There will be much less need to schedule things around because of IRQL
restrictions (such as work items etc). There will be no more need to check
if virtual addresses are locked down and a lot of obsolete code can just be
eliminated because it doesn’t need to accomodate the DISKRAM paradigm
anymore.

It was designed like that many years ago, the question is if this still
makes sense today. I think nobody can oversee this equation until it’s
carried out for real.

//Daniel

-----Original Message-----
From: xxxxx@resplendence.com
Sent: Friday, February 20, 2009 09:33
To: Windows System Software Devs Interest List
Subject: Re:[ntdev] PASSIVE_LEVEL code while paging file is unavailable

The way I see it, even though there is a paging file you cannot push it very
far. If you make this much bigger than your actual amount of RAM, above a
certain threshold you will see a sharp drop in usability and scalability.
It’s just a way of pretending to have just the double of what you actually
own which looks kind of greedy.

If I were to be king for a day I would build a test OS with all virtual
memory resident and then start counting how much the world would be a better
place. The performance increase I imagine to be incredible and I am
foreseeing low latencies and predictability in the time domain with the
absence of an expensive page fault handler which needs to read in pages from
disk.

//Daniel

“Jake Oshins” wrote in message
news:xxxxx@ntdev…
> At the moment, we’re very concerned with the number of VMs we can run on a
> single machine. If we got rid of the page file, then we just have to put
> it back at the virtualization layer, and we’d have a lot less information
> about what’s worth paging.
>
> I’ve heard your argument a lot lately. Please understand that we
> experience huge memory pressure all the time. Everybody would like to get
> just one more VM running well.
>
> –
> Jake Oshins
> Hyper-V I/O Architect
> Windows Kernel Team
>
> This post implies no warranties and confers no rights.
>
> --------------------------------------------
>
> wrote in message news:xxxxx@ntdev…
>> Yes that’s a feature that made sense when systems had only 16MB of RAM
>> available. That number has scaled with a factor of 1024 since then so I
>> just cannot understand why they don’t do efforts to get rid of the page
>> file altogether.
>>
>> //Daniel
>>
>>
>>
>> wrote in message news:xxxxx@ntdev…
>>> “In general, unless explicitly specified otherwise, most PASSIVE_LEVEL
>>> routines
>>> are pagable.”
>>>
>>> I think Vista/Win2008 finally almost got rid of that insanity. They
>>> don’t seem to page the kernel stacks out anymore, but still contain
>>> pageable code, which occasionally gets in the way of the power
>>> management.
>>>
>>
>>
>


NTDEV is sponsored by OSR

For our schedule of WDF, WDM, debugging and other seminars visit:
http://www.osr.com/seminars

To unsubscribe, visit the List Server section of OSR Online at
http://www.osronline.com/page.cfm?name=ListServer


NTDEV is sponsored by OSR

For our schedule of WDF, WDM, debugging and other seminars visit:
http://www.osr.com/seminars

To unsubscribe, visit the List Server section of OSR Online at http://www.osronline.com/page.cfm?name=ListServer

>

Actually, there’s a tremendous body of academic study and empirical
evidence
that some code and data get used a lot and some get few references.
Paging
is a way to keep the stuff with the most frequent references in
memory,
increasing the utilization of the RAM that the customer bought.

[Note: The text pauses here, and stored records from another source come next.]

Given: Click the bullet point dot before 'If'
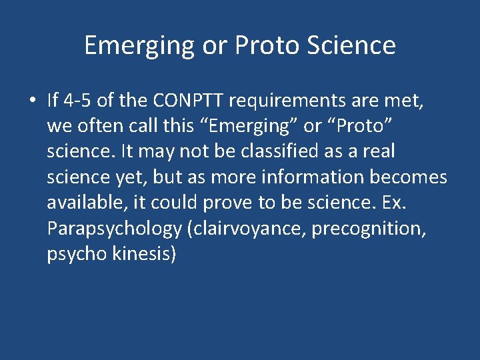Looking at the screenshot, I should [32, 101].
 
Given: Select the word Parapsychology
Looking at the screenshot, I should [114, 229].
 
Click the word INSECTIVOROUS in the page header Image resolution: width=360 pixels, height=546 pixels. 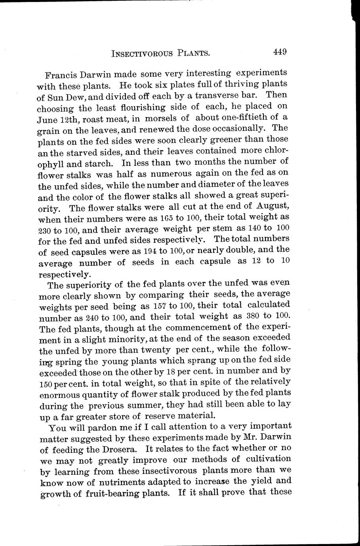coord(143,53)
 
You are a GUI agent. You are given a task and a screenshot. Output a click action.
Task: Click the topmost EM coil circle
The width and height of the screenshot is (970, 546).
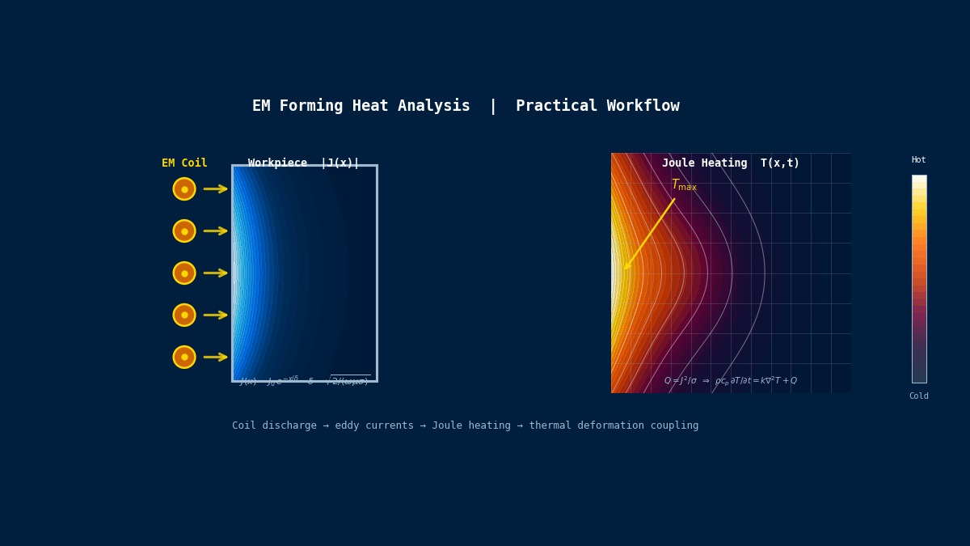pyautogui.click(x=184, y=189)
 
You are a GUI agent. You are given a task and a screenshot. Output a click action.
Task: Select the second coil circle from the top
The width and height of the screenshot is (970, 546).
pyautogui.click(x=184, y=231)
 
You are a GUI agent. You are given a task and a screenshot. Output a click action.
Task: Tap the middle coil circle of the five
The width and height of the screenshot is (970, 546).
pyautogui.click(x=184, y=273)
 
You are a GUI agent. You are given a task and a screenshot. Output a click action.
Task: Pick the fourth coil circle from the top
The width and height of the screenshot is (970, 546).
pyautogui.click(x=184, y=315)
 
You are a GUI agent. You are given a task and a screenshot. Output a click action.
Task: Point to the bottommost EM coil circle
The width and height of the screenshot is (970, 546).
pyautogui.click(x=184, y=358)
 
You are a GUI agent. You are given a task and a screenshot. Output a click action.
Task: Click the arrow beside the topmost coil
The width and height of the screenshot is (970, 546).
pyautogui.click(x=215, y=189)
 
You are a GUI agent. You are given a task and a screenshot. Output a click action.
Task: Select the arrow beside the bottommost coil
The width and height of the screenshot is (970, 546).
pyautogui.click(x=215, y=358)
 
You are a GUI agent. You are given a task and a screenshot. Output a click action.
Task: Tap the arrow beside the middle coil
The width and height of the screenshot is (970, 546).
pyautogui.click(x=215, y=273)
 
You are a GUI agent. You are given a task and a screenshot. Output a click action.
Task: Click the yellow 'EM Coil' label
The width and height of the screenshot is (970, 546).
pyautogui.click(x=184, y=163)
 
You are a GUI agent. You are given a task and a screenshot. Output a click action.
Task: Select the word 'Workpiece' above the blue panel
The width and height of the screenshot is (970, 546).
pyautogui.click(x=277, y=163)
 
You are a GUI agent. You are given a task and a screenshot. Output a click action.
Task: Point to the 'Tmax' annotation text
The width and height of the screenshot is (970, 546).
pyautogui.click(x=684, y=185)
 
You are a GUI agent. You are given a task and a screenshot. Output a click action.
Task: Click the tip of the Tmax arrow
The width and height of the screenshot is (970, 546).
pyautogui.click(x=625, y=269)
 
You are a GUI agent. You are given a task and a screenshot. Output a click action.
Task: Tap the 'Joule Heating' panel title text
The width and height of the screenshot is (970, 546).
pyautogui.click(x=704, y=163)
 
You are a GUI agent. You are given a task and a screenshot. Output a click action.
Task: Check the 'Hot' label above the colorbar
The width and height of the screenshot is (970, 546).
pyautogui.click(x=919, y=160)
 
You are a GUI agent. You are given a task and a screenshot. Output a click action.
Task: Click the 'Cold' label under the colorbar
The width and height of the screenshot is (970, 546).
pyautogui.click(x=919, y=396)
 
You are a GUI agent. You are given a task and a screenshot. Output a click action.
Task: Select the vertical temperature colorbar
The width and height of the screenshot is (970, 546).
pyautogui.click(x=919, y=279)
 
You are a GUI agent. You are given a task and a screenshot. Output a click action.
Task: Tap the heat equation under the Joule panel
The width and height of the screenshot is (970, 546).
pyautogui.click(x=730, y=381)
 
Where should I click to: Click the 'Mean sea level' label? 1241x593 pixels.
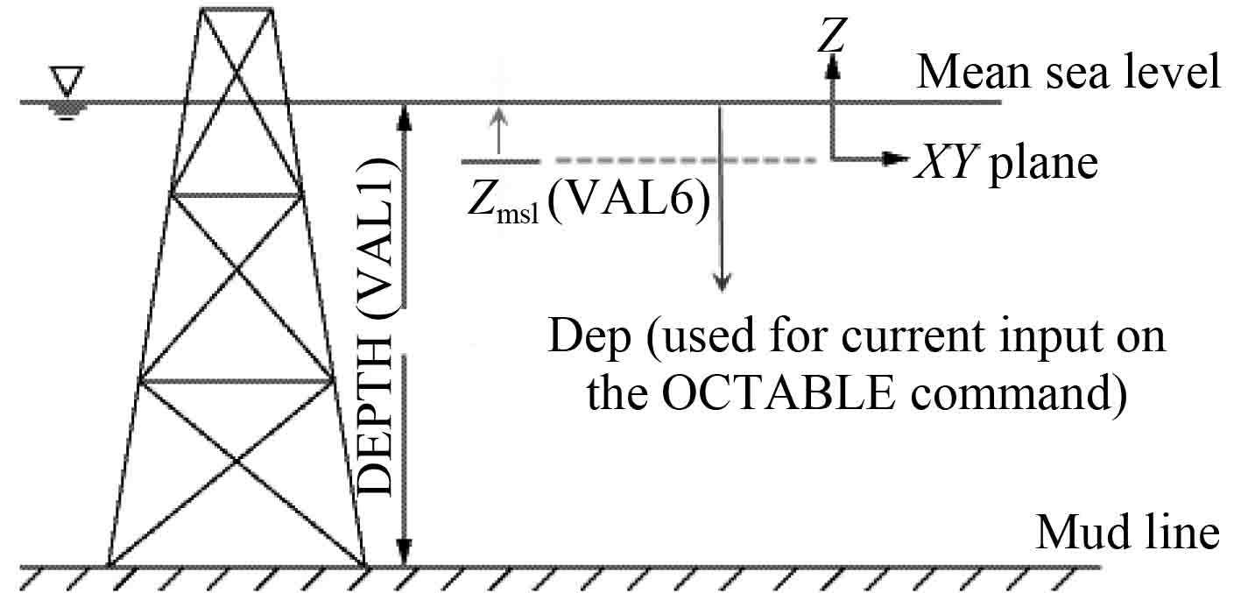point(1068,72)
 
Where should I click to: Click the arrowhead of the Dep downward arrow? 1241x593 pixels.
point(721,282)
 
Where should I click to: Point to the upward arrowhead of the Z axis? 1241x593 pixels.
point(833,65)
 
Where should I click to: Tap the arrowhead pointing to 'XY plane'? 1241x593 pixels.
point(894,159)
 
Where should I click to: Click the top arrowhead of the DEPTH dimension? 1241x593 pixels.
point(404,114)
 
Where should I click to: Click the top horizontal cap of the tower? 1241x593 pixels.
point(236,9)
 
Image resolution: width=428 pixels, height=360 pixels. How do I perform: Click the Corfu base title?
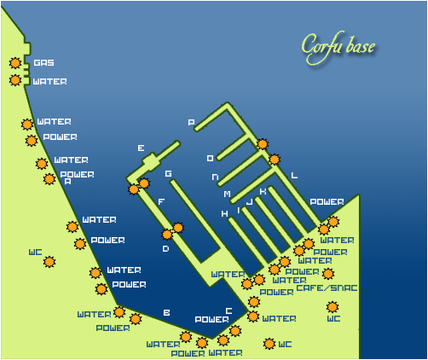pos(338,46)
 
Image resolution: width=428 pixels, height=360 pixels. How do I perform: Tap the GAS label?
pos(43,63)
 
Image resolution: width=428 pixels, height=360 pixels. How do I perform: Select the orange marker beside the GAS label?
pos(15,62)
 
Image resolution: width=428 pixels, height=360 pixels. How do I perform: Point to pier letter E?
pos(141,148)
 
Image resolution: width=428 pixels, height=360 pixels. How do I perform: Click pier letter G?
pos(169,174)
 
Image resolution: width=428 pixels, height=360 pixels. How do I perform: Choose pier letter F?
pos(161,202)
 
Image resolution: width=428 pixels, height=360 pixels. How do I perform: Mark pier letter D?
pos(165,249)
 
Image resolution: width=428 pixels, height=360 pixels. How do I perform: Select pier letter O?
pos(211,159)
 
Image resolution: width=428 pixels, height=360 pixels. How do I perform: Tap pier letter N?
pos(216,177)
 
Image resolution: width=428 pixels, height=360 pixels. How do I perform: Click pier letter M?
pos(227,195)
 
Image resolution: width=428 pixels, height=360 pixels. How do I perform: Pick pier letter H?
pos(224,214)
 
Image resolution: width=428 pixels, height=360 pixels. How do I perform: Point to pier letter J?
pos(249,203)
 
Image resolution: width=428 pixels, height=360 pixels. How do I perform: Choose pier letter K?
pos(263,192)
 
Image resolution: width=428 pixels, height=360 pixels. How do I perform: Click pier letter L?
pos(294,176)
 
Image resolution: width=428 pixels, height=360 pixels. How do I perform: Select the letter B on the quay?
pos(166,313)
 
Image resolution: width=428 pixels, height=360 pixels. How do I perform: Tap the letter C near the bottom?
pos(228,311)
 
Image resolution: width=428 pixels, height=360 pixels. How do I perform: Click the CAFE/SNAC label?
pos(327,288)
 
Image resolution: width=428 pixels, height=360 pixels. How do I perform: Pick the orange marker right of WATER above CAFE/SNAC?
pos(328,274)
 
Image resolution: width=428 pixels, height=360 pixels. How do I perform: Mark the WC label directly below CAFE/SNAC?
pos(333,319)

I wish I could find a reference to the paper… someone did some tests
with Windows (and Linux I think) and paging. The outcome was that
Windows would swap stuff out even when there was heaps and heaps of
‘free’ memory, and the net result was a general improvement in
performance. The idea being that ‘free’ memory is used as buffer cache
(or whatever Windows calls it) so the more ‘free’ memory there is, the
more stuff from disk you can cache in memory.

The whole problem of course is that a ‘general improvement in
performance’ is a rather abstract thing. Windows doesn’t know that in 3
seconds time you might alt-tab to outlook and want to read an email, and
doesn’t know that the 500ms (longer if you are on a laptop and your disk
has spun down) that it spends swapping it back in is going to tick you
off. As a result of the swapping out of outlook, all the other stuff you
have been doing up until then has executed a few ms faster, but it’s the
delay after you alt-tab to outlook that you actually notice.

As they say, you can’t please all of the people all the time…

James

> Windows doesn’t know that in 3 seconds time you might

alt-tab to outlook and want to read an email, and doesn’t
know that the 500ms (longer if you are on a laptop and
your disk has spun down) that it spends swapping it back
in is going to tick you off. As a result of the swapping out
of outlook, all the other stuff you have been doing up
until then has executed a few ms faster, but it’s the delay
after you alt-tab to outlook that you actually notice.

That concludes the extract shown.